**Estratto della fonte**
==========

Direttore artistico di Poetry Vicenza, e docente di letteratura inglese e post-coloniale all’Università Ca’ Foscari di Venezia, Marco Fazzini è poeta, critico e traduttore. Tra le sue opere recenti ricordiamo i volumi d’interviste “Conversations with Scottish Poets” (2015) e “The Saying of It” (2017), e uno studio sulla canzone e la poesia per la libertà, “Canto un mondo libero” (2012). Ha tradotto, tra gli altri, Philip Larkin, Norman MacCaig, Hugh MacDiarmid, Charles Tomlinson e Douglas Dunn. Le sue ultime sillogi di poesia sono “24 Poems” (2014) e “Riding the Storm” (2016). Lo abbiamo intervistato in occasione degli ultimi eventi di Poetry Vicenza, una rassegna che gode ormai, in Europa, d’una notevole visibilità, grazie alle segnalazioni a Madrid, Struga, Rotterdam, ecc. La recente partecipazione di Fazzini a una tavola rotonda in Nicaragua, in quello che sembra essere uno dei principali raduni di poeti, assieme ad altri sette direttori di festival nel mondo, ci indica che a Vicenza si sta costruendo qualcosa di unico, culturalmente alto e duraturo.
Il premio Nobel 2016 per la letteratura a Bob Dylan ha provocato varie polemiche, soprattutto interrogativi se fosse appropriato dare quello che è considerato il massimo riconoscimento mondiale nel campo letterario a un cantante, e se le sue canzoni fossero poesia, e quindi corpo della letteratura. Di recente poi la cantante americana icona del rock, ma anche compositrice, poetessa, fotografa e scrittrice Patti Smith ha ricevuto a Parma la laurea magistrale ad honorem in Lettere Classiche e Moderne per la qualità poetica intensamente visionaria delle sue canzoni. In Poetry Vicenza 2017 ci sono vari appuntamenti che mettono insieme musica e poesia. Secondo lei qual è il legame tra musica rock, pop e poesia?

==========

**Estratto dei dati**

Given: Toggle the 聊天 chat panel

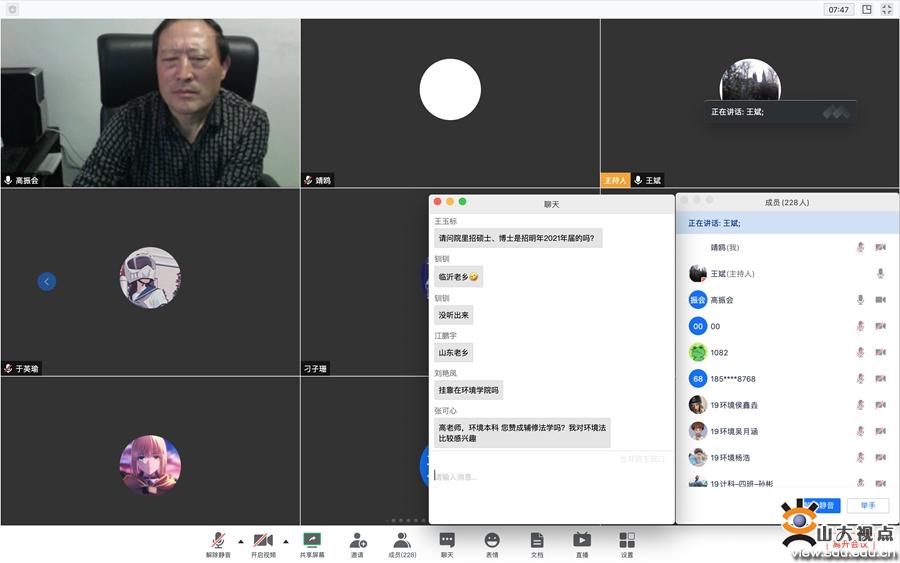Looking at the screenshot, I should (x=447, y=540).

==========

**Compito da svolgere**
Secondo l'estratto su Marco Fazzini, in quale università insegna e quali materie?

**Risposta scritta**
Insegna letteratura inglese e post-coloniale all'Università Ca' Foscari di Venezia.